### PAGE EXTRACT:
╔══

Do you participate in a video call occasionally? Or even every day, because of your work? Well, then you probably know what I am talking about today. Please, try to keep a straight or neutral face. Especially if it seems to get more difficult every second… People might be repetitive, or dumb, or boring, or jammer a lot. I know. It is getting harder and harder to bear.
But they do have feelings and have a right to be heard.
Just as you do have a right to be heard whenever you feel like complaining about them again, for an hour straight, to your friends. Do they listen to you? Or do they look at their phones, at a book, scribble down to do lists or even just talk to their cat – all while you are pouring your heart out? No? Do they listen to you? Do you feel seen, and heard and loved? Do you feel respected in your boredom or your anger or your pain?
Great, congratulations on having polite friends that are able and -most importantly- willing to control their faces!
If they are not, you will be accustomed to see vacant stares after twenty minutes of repeating just how tragically mislead your boss is. Or complaining about the price of mobile phones. Or rehashing the discussions you had with your ex. Well, vacant stares or annoyed sighs are better than going away. Aren’t they? No? You feel hurt? Aww, poor baby. Of course, your complaints are much more important than theirs… right. No, they are not. Yes, I am being sarcastic. Yes, I know this is not considered polite behaviour in our society.

╚══

### DO THIS:
Write the next part of the piece on keeping a straight face during video calls, starting right after its last sentence.

(Records excerpted from a collection)

╔══

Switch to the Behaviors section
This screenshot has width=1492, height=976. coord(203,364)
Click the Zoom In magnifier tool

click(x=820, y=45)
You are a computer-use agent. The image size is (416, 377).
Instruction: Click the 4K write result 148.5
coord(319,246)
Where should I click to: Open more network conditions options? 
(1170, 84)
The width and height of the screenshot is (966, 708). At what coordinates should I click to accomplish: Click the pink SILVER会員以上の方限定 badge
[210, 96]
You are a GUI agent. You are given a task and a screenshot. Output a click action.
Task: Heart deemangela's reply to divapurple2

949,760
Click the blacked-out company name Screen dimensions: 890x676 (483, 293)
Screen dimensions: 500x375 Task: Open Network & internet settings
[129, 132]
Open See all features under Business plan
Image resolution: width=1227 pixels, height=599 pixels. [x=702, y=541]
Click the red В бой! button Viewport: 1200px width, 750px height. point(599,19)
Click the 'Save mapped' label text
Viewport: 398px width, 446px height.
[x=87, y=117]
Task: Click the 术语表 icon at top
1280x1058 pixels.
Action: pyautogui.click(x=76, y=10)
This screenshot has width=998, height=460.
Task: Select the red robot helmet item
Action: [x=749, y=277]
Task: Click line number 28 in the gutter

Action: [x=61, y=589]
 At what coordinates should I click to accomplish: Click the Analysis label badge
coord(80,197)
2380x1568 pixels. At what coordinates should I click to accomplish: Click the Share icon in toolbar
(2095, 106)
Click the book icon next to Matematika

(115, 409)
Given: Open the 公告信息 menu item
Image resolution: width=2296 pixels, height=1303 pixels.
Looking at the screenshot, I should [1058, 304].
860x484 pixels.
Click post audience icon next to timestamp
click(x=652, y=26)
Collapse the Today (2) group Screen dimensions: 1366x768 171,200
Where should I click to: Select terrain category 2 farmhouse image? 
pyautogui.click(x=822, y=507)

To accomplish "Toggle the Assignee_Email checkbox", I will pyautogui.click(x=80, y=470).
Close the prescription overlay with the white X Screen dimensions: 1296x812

╚══

### RESPONSE TO THE EXERCISE:
But I am fed up with having to witness
your boredom hurting other people!
Some people just do not have their faces under control. I happen to be one of them. It is extremely difficult for me to keep a straight face. So, in a video call you will likely witness me frowning, sighing, smiling, and closing my eyes. But you will also witness me listening attentively to people who need to be listened to. Speaking the truth, even if it is unpopular. And you will see me being empathic. Up to laughing with them, crying with them, and encouraging them. Because I care.
If I do not care, I will not be on that call.
Or I will mute myself and turn the camera off.
Yes, this is being polite. Because of the 5 or 50 people in that call not one needs to see me talking to my cat or listen to my husband asking me something. This is actually another thing I wanted to mention: if your phone rings in the middle of a video conference just mute yourself before you do anything else. And if your children cry, your dog barks, the neighbour starts to drill a hole in your wall – just mute yourself. Please. Do not be rude.
Muting and unmuting ourselves is not a nuisance. It is a necessity.
I bet you have been in a call, where someone had a bad connection. Those scrambling sounds, those cuts, and jumps… annoying, right? You know what would have been better? Them just listening in, turning mic and camera off, and maybe writing in the chat about their bad connection. (Do not even get me started about echoes… and yes, I am aware of myself causing them, too…)
All those things are the basics of video conference behaviour. Nothing new under the sun, I know.
Being aware of your own face on that screen is important, too.
Because not everyone uses the speaker mode. Many people like a good gallery view! And then they are aware of your boredom, your distractedness, and the impolite faces you are pulling. Especially in confidential circumstances, if someone is confessing to feel low, or being hurt, please make an effort. Keep a straight face. If you are not able or willing to, just turn your camera and your mic off. It is so easy, and maybe you will keep some more friends that way.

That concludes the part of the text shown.